Records contained in a dataset:
-------

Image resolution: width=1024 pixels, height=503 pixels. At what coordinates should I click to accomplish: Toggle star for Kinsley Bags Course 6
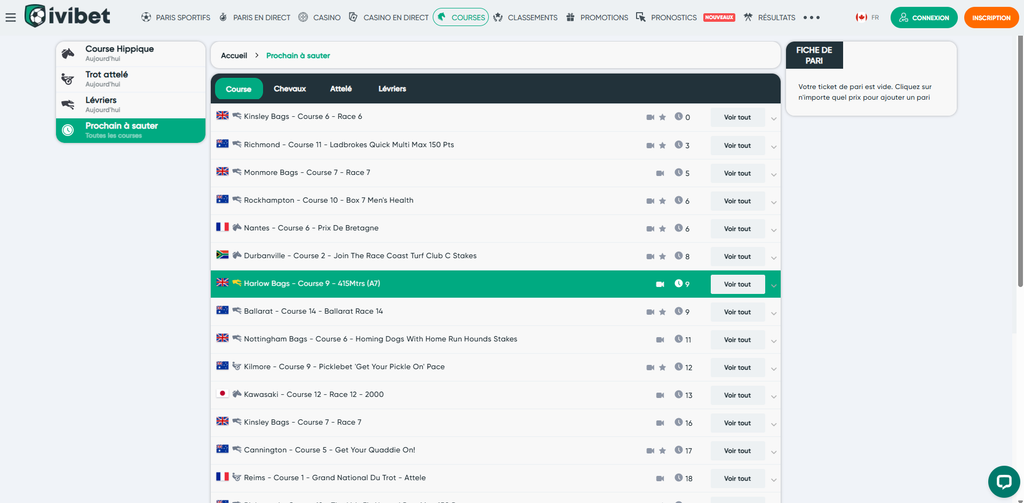click(662, 118)
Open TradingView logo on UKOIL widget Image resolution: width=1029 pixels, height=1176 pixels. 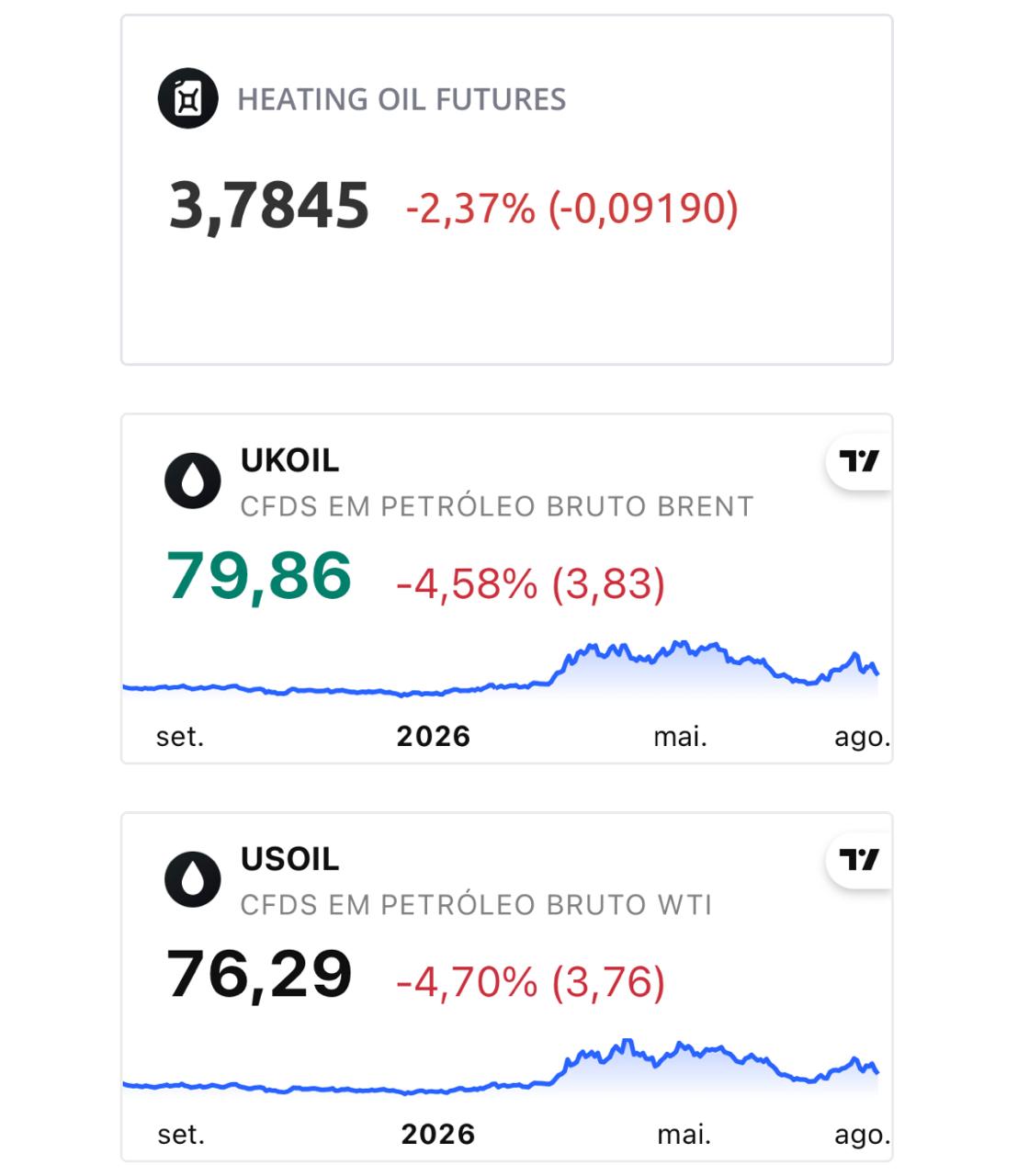click(x=859, y=461)
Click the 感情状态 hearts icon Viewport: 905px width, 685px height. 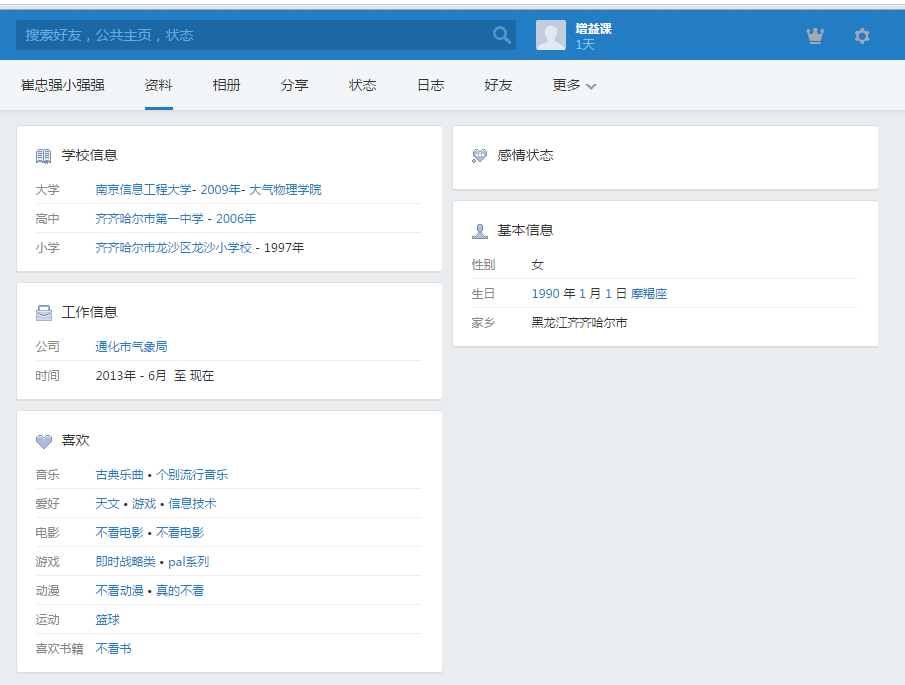(x=480, y=156)
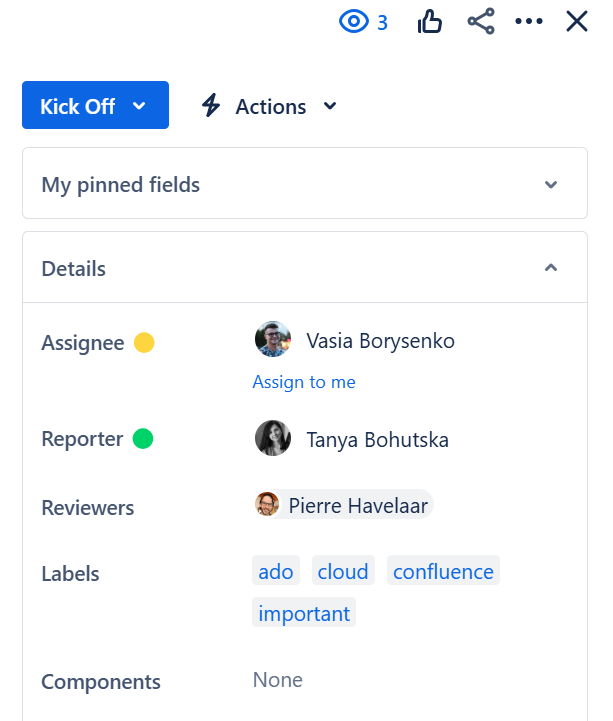613x721 pixels.
Task: Open the ado label
Action: pyautogui.click(x=276, y=572)
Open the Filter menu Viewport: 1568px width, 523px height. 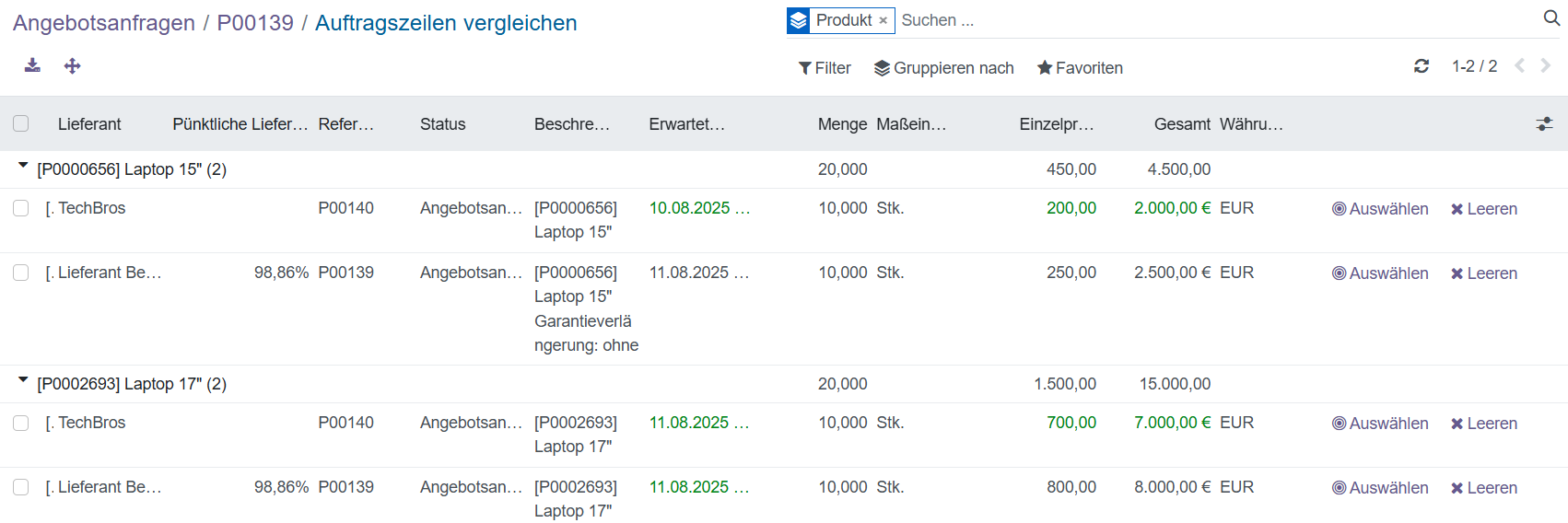point(825,68)
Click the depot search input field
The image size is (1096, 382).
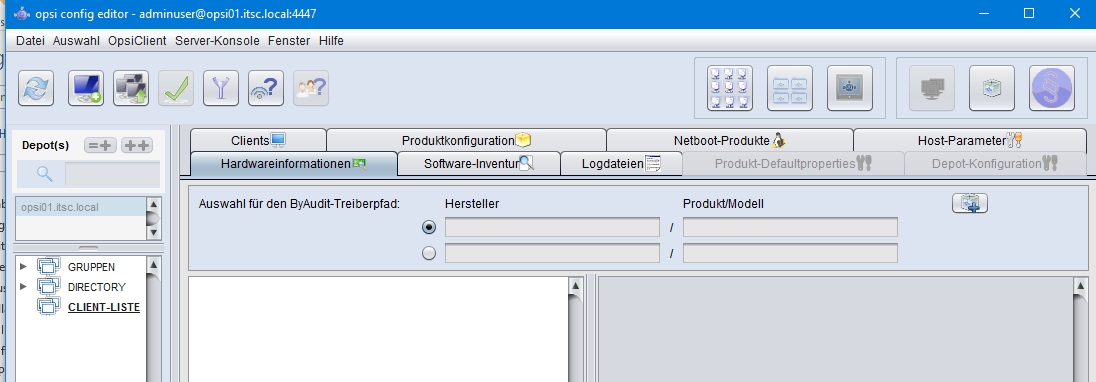pos(113,174)
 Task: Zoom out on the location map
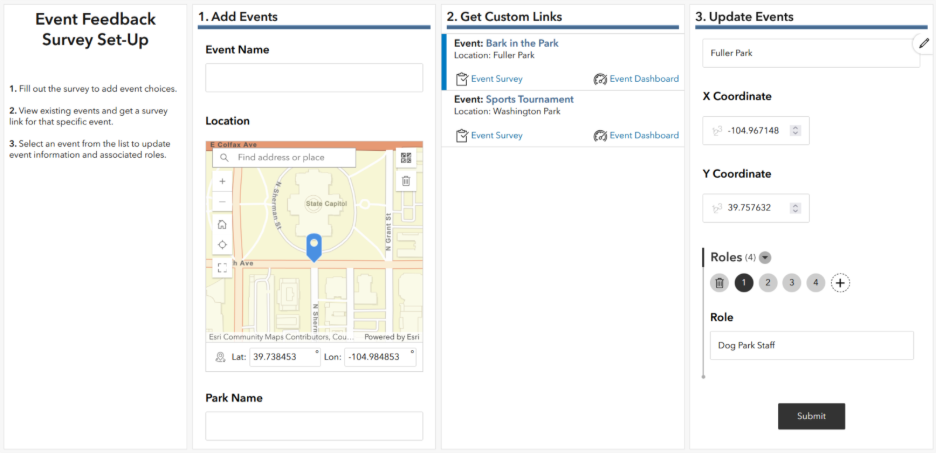tap(222, 201)
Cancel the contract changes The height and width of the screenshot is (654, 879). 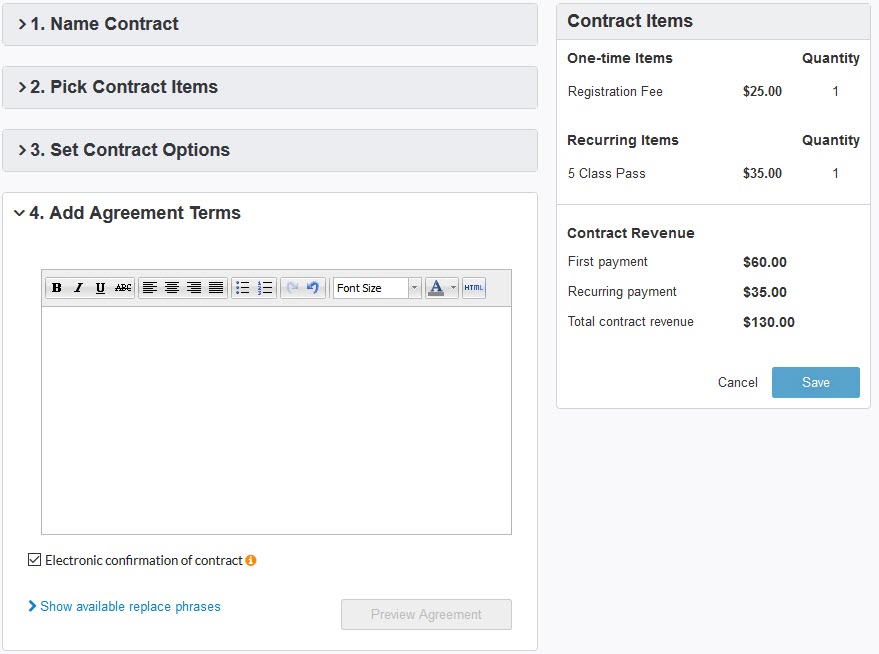point(737,382)
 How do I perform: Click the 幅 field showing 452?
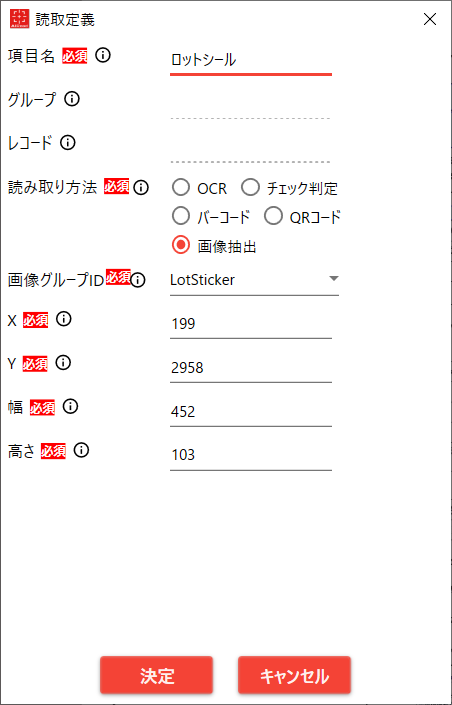coord(251,412)
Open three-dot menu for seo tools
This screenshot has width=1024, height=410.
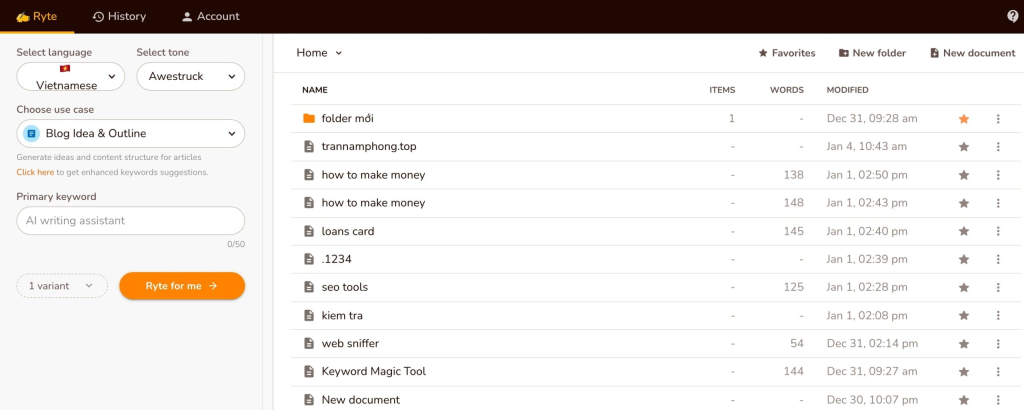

-------

**Work required:**
Only the lines from the one containing "Open three-dot menu for seo tools" through the final line of the data should be given again, exactly and without pictures.

**Written answer:**
Open three-dot menu for seo tools
This screenshot has width=1024, height=410.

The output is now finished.